The Nature of Bipolar Mood Instability

Bipolar Disorder is characterized by extreme mood episodes, moving between profound depression and elevated states of mania or hypomania. The central therapeutic objective is to maintain euthymia—a stable, non-symptomatic mood state—primarily managed through mood-stabilizing medications. The nervous system in Bipolar Disorder has a low threshold for emotional and physiological activation, making it highly susceptible to stressors. Common triggers for a mood episode include intense psychological stress, changes in routine, and disrupted sleep. Strong emotions, whether negative (like grief) or positive (like excitement), can act as a catalyst for a full-blown mood switch. Any intervention that intentionally provokes intense emotional processing, such as trauma work, introduces a substantial risk of destabilizing this delicate balance.

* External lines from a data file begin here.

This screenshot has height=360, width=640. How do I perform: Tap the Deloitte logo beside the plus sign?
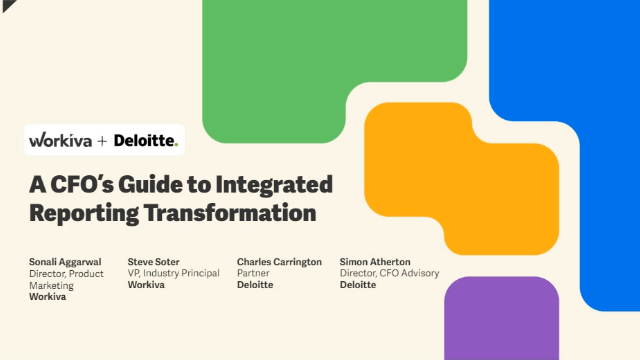145,141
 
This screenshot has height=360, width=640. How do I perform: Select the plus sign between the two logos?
101,141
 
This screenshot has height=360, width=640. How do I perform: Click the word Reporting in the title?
85,212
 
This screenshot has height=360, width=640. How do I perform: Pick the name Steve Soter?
155,262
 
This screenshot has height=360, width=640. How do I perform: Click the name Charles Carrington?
279,262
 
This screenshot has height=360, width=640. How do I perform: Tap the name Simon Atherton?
375,262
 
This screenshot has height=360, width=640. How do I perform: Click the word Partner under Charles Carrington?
254,273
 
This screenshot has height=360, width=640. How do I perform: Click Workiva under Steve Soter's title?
147,285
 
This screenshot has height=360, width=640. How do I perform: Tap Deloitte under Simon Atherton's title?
357,285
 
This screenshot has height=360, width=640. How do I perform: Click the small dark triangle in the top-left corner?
5,5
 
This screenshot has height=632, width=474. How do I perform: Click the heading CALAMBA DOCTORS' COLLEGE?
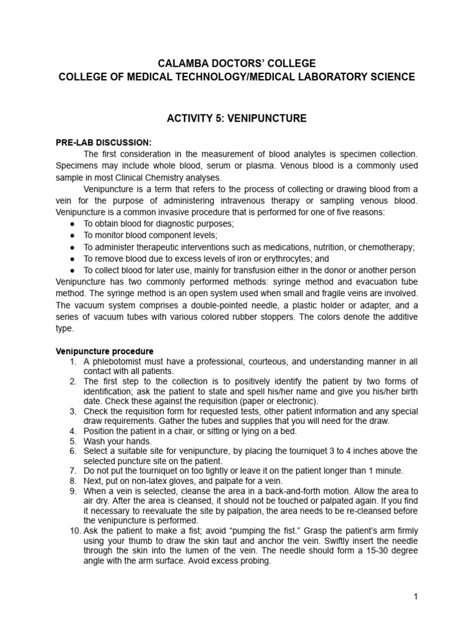237,64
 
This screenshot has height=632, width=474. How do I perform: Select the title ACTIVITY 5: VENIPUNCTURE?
237,118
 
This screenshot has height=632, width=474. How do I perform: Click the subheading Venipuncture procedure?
104,352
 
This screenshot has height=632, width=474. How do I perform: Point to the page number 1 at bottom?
417,597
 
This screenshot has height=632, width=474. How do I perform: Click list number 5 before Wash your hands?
73,441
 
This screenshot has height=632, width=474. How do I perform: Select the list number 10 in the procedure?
73,531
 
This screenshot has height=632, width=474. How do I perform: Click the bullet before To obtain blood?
73,223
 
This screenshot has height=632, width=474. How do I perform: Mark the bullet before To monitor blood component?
73,235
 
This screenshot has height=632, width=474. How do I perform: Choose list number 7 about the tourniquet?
73,470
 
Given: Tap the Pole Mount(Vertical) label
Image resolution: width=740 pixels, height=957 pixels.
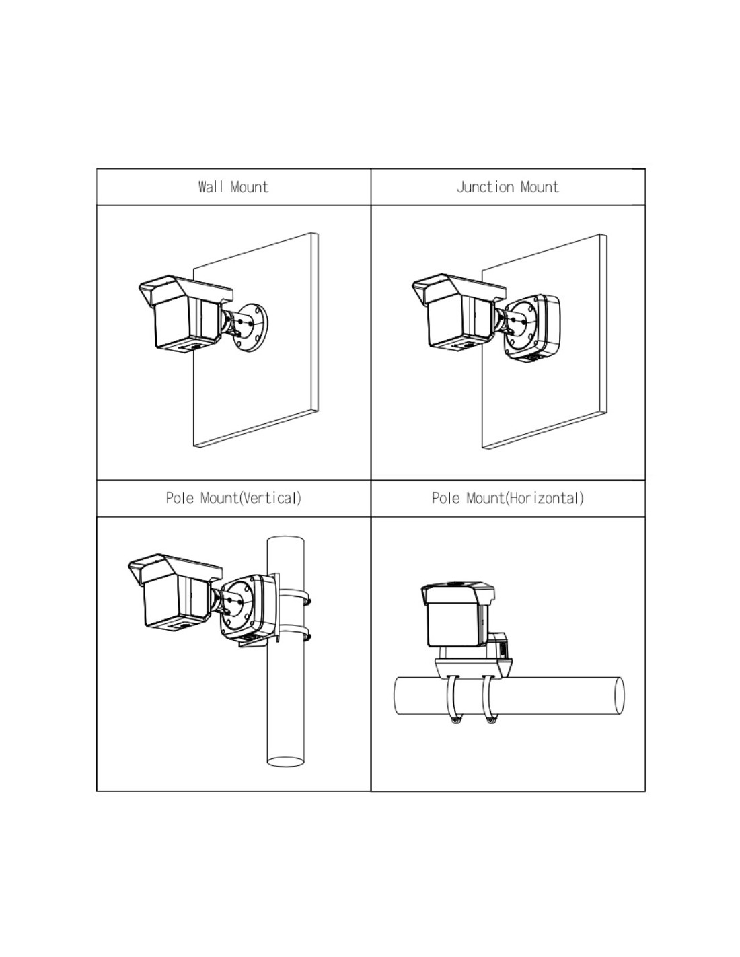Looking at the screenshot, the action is (x=233, y=498).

Why Combining EMDR and Bipolar Disorder Poses Risk

The core danger of combining EMDR with Bipolar Disorder is the therapy’s need for high emotional activation within a system prone to dysregulation. The intense focus on distressing memories and bilateral stimulation rapidly increases emotional and physiological arousal. This activation can overwhelm the vulnerable nervous system, directly triggering a mood episode.

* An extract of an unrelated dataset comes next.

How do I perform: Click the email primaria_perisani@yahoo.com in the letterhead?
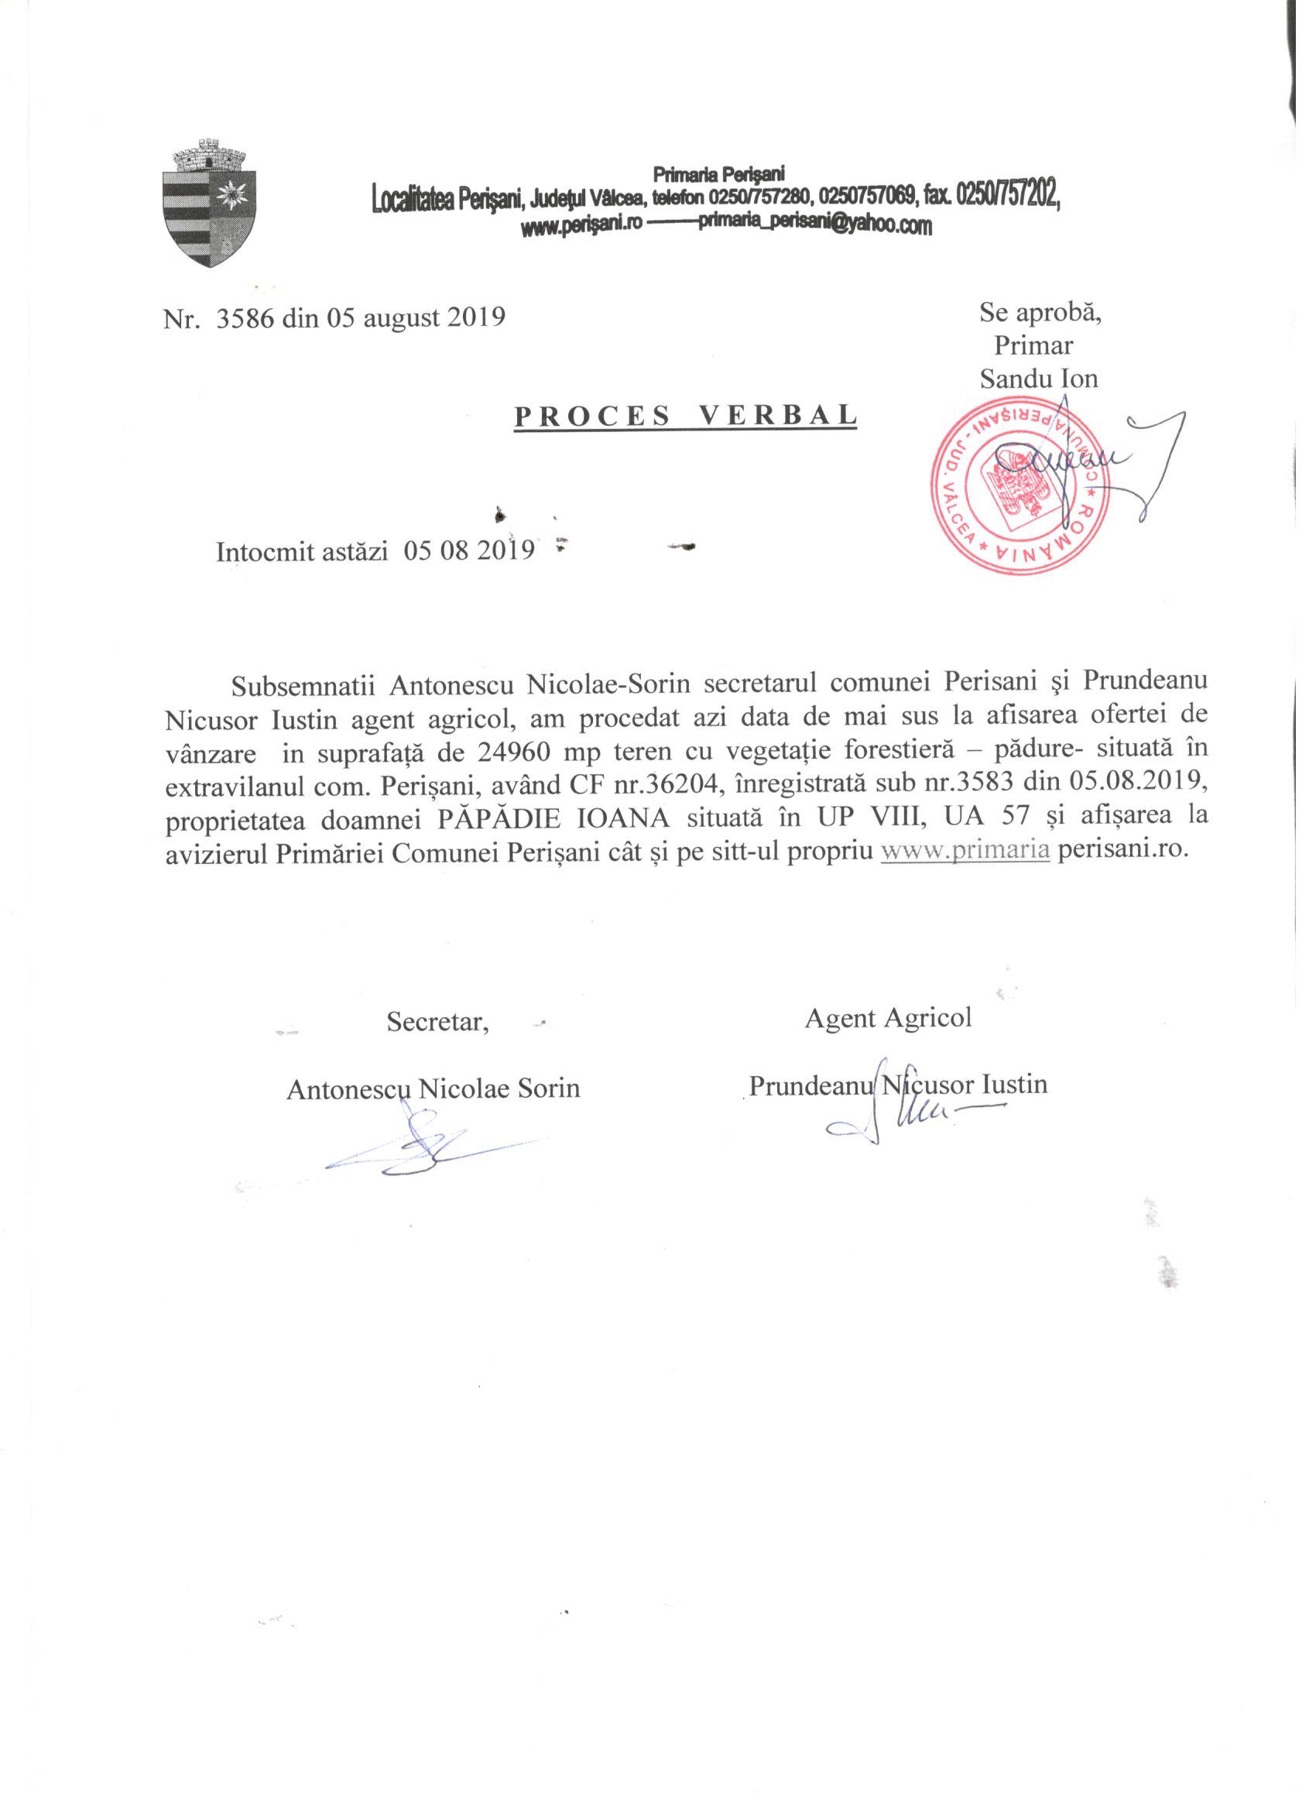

The most significant risk is inducing a manic or hypomanic state. Since EMDR generates a high-energy emotional processing state, it can mimic the psychological excitement that precipitates mood elevation. For individuals with Bipolar I, this destabilization is particularly dangerous, as full-blown mania can lead to psychosis, hospitalization, and severe functional impairment. Even if mania is avoided, reprocessing can lead to rapid cycling, where mood shifts occur quickly and frequently, making stability impossible outside of therapy.

EMDR is also known to have temporary side effects, including increased emotional sensitivity and the surfacing of additional upsetting memories immediately following a session. For a client with BD, this post-session destabilization can lead to overwhelming emotional flooding they lack the regulatory capacity to tolerate. EMDR is often listed as an exclusion criterion in research studies involving active or unstable Bipolar Disorder. Clinical consensus dictates that EMDR is only considered for those who have achieved sustained, medication-supported euthymia, often for a period of six to twelve months, and only then with careful adaptation. If the mood is unstable, the intense processing may not integrate properly, potentially resulting in re-traumatization without lasting therapeutic benefit.

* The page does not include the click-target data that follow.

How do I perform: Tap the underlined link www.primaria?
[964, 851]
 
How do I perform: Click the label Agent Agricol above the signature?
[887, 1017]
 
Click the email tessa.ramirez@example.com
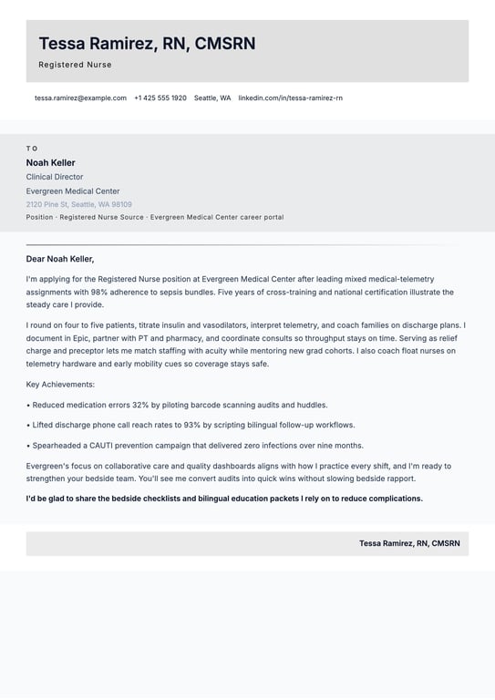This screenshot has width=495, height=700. point(80,98)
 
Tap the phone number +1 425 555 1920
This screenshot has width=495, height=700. point(160,98)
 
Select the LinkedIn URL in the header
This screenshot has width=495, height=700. point(290,98)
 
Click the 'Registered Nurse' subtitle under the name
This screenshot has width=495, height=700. point(75,65)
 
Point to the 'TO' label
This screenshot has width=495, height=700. point(32,149)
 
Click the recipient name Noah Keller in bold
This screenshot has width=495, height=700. point(50,163)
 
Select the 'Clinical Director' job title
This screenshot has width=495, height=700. point(55,177)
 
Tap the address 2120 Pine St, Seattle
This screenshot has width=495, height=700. point(78,204)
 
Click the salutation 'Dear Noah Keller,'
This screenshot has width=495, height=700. point(60,259)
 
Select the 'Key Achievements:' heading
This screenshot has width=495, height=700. point(60,385)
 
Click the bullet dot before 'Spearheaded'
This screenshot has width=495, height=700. point(28,446)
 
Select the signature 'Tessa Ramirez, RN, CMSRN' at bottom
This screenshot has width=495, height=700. point(409,543)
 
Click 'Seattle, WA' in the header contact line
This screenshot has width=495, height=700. point(212,98)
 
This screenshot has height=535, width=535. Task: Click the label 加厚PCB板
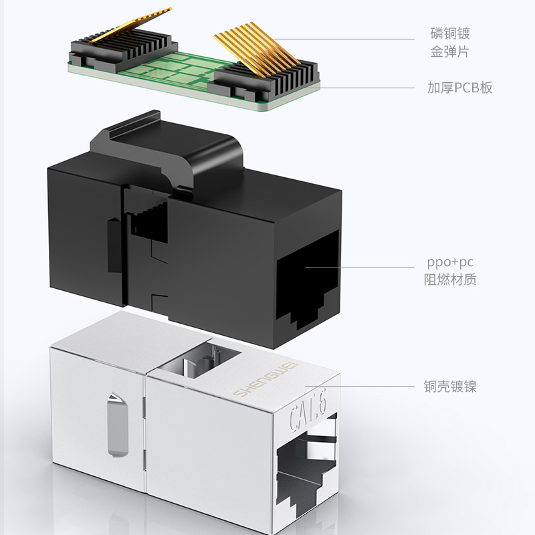click(460, 88)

Prioritizing Stability and Alternative Therapies

For individuals with Bipolar Disorder who have experienced trauma, addressing the trauma must be preceded by comprehensive mood stabilization. The foundation of any successful trauma intervention is a strong therapeutic alliance and robust psychoeducation about co-occurring conditions. Trauma treatment should only be contemplated once full mood stability (euthymia) is firmly established and maintained through pharmacological treatment.

Therapeutic approaches that prioritize stabilization and distress tolerance skills are preferred as a preparatory phase before any direct trauma processing begins. Dialectical Behavior Therapy (DBT) is well-suited, as it is a phased model focusing on teaching core skills in mindfulness, emotional regulation, and distress tolerance. These skills equip the client with the necessary tools to manage intense emotional states. Once the client demonstrates mastery of these self-regulation skills, they may be ready for trauma processing within a phased framework. Safer, evidence-based alternatives for this population include Trauma-Focused Cognitive Behavioral Therapy (TF-CBT). These models ensure the client has the internal resources to tolerate the difficult emotions inherent in trauma work, making the intervention significantly safer and more likely to succeed than an immediate, high-activation treatment like EMDR.